The isoflavone metabolite 6-methoxyequol inhibits angiogenesis and suppresses tumor growth
1 Department of Engineering Informatics and Telecommunications, University of Western Macedonia, 50100, Kozani, Greece
2 Department of Biomedical Research, Foundation of Research and Technology-Hellas, Institute of Molecular Biology & Biotechnology, University Campus, 45110, Ioannina, Greece
3 School of Chemistry, University of St Andrews, St Andrews, Fife, KY16 9ST, Scotland, UK
4 Department of Molecular Biology, University of Siena, Via Aldo Moro 2, 53100, Siena, Italy
5 Folkhälsan Research Centre, and Department of Clinical Chemistry, Biomedicum, University of Helsinki, P.O. Box 63, FIN-00014, Helsinki, Finland
6 Laboratory of Biological Chemistry, Medical School, University of Ioannina, 45110, Ioannina, Greece
Molecular Cancer 2012, 11:35 doi:10.1186/1476-4598-11-35Published: 14 May 2012
Increased consumption of plant-based diets has been linked to the presence of certain phytochemicals, including polyphenols such as flavonoids. Several of these compounds exert their protective effect via inhibition of tumor angiogenesis. Identification of additional phytochemicals with potential antiangiogenic activity is important not only for understanding the mechanism of the preventive effect, but also for developing novel therapeutic interventions.
In an attempt to identify phytochemicals contributing to the well-documented preventive effect of plant-based diets on cancer incidence and mortality, we have screened a set of hitherto untested phytoestrogen metabolites concerning their anti-angiogenic effect, using endothelial cell proliferation as an end point. Here, we show that a novel phytoestrogen, 6-methoxyequol (6-ME), inhibited VEGF-induced proliferation of human umbilical vein endothelial cells (HUVE) cells, whereas VEGF-induced migration and survival of HUVE cells remained unaffected. In addition, 6-ME inhibited FGF-2-induced proliferation of bovine brain capillary endothelial (BBCE) cells. In line with its role in cell proliferation, 6-ME inhibited VEGF-induced phosphorylation of ERK1/2 MAPK, the key cascade responsible for VEGF-induced proliferation of endothelial cells. In this context, 6-ME inhibited in a dose dependent manner the phosphorylation of MEK1/2, the only known upstream activator of ERK1/2. 6-ME did not alter VEGF-induced phosphorylation of p38 MAPK or AKT, compatible with the lack of effect on VEGF-induced migration and survival of endothelial cells. Peri-tumor injection of 6-ME in A-431 xenograft tumors resulted in reduced tumor growth with suppressed neovasularization compared to vehicle controls (P < 0.01).

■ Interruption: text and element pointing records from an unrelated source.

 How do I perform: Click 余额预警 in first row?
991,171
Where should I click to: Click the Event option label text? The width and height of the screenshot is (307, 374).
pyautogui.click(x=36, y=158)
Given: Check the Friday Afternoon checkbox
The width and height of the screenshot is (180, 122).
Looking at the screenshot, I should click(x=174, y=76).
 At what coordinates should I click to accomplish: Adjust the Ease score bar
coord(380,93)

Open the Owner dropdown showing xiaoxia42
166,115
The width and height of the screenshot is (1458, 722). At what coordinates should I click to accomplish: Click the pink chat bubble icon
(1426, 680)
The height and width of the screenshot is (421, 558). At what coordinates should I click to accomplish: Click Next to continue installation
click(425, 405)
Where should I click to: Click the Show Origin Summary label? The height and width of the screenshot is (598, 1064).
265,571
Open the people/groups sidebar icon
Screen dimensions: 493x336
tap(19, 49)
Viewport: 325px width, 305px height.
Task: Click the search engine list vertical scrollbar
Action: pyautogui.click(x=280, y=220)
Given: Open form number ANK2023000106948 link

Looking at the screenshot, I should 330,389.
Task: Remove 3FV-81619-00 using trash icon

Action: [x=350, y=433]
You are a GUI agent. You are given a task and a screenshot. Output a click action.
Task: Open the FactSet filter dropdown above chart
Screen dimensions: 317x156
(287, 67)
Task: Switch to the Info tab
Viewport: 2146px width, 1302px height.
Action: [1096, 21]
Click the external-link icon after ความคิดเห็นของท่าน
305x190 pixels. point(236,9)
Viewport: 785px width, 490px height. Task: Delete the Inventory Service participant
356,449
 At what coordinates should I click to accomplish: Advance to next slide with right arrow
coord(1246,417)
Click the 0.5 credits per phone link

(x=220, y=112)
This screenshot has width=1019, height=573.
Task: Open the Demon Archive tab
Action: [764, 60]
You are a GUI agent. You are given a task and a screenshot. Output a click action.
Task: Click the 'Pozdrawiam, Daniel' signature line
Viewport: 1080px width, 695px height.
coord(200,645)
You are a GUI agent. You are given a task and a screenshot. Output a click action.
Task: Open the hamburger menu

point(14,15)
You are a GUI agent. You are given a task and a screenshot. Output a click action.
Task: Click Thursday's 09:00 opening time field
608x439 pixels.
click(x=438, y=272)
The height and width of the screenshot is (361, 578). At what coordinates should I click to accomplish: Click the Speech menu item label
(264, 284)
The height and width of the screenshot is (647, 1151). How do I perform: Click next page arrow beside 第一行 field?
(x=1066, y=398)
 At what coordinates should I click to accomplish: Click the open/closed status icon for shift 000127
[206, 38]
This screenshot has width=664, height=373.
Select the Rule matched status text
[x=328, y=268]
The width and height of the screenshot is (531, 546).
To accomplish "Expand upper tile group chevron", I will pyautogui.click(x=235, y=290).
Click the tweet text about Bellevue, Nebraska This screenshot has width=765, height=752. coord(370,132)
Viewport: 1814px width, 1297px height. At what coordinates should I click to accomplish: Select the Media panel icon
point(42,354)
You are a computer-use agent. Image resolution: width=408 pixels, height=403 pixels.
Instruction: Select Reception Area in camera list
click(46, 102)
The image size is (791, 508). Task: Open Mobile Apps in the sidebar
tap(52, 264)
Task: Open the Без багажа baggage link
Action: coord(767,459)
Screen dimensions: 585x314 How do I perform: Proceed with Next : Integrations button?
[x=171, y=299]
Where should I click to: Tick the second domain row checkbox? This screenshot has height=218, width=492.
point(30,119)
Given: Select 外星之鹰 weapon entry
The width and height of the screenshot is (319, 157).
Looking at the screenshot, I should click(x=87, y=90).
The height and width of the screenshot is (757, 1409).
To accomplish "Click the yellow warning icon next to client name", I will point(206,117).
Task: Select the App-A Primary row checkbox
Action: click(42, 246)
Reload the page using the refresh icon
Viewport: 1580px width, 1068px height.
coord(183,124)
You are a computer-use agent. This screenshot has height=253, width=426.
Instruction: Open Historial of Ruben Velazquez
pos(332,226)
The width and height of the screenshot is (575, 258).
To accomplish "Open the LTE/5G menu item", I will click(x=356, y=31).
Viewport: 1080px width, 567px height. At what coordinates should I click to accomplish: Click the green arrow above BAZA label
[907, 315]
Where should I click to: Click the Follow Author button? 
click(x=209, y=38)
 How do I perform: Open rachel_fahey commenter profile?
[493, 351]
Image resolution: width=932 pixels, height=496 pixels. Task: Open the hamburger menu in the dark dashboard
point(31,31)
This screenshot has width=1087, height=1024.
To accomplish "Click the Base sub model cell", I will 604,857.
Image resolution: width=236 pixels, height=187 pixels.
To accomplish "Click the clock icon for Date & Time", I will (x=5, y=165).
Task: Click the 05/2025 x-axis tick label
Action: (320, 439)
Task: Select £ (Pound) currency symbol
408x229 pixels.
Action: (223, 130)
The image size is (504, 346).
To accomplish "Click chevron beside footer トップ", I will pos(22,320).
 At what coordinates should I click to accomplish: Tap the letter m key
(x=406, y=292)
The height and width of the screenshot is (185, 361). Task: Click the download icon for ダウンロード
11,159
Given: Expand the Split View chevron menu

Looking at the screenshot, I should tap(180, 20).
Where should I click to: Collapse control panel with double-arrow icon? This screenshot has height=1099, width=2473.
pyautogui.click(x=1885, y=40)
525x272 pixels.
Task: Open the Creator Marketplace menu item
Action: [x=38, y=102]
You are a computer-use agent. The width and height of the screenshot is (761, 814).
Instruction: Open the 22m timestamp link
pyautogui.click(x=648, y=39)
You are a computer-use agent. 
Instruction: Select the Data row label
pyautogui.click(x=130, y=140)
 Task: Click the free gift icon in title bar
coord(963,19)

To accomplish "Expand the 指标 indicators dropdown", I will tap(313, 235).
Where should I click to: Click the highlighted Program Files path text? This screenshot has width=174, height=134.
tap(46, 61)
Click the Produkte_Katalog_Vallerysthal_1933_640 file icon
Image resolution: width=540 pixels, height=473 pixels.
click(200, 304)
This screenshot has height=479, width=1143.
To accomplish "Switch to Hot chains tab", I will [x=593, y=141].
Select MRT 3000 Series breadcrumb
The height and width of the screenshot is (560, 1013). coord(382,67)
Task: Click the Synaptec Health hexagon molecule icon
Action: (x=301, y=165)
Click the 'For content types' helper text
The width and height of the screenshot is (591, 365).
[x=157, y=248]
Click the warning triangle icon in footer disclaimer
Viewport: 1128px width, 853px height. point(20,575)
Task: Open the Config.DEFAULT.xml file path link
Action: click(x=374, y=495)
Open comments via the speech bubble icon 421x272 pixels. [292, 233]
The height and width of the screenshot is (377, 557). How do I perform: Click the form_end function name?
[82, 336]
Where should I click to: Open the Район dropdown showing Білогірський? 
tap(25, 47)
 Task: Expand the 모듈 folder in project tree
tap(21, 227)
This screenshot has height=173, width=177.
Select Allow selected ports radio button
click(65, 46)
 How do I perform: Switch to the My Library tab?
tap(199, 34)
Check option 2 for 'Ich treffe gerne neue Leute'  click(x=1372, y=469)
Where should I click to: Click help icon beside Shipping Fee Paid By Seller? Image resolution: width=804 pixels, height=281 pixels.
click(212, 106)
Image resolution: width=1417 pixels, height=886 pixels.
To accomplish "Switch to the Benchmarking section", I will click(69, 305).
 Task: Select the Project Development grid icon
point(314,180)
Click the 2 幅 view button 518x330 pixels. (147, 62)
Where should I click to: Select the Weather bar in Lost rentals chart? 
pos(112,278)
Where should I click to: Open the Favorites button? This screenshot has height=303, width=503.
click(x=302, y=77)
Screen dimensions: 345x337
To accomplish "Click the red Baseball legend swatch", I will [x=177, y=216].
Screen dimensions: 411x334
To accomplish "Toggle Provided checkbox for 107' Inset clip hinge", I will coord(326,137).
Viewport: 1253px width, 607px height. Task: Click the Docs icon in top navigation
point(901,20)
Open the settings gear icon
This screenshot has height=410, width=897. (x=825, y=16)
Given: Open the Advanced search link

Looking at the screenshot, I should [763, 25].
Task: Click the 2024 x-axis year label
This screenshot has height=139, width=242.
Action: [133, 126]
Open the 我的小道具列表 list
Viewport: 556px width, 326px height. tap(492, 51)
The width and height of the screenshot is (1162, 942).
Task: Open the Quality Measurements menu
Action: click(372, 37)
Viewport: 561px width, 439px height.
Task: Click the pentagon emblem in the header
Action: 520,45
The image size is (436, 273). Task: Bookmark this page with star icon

6-ME inhibits VEGF- and FGF2-induced proliferation of ECs by targeting the phosphorylation of MEK1/2 and it downstream substrate ERK1/2, both key components of the mitogenic MAPK pathway. Injection of 6-ME in mouse A-431 xenograft tumors results to tumors with decreased neovascularization and reduced tumor volume suggesting that 6-ME may be developed to a novel anti-angiogenic agent in cancer treatment.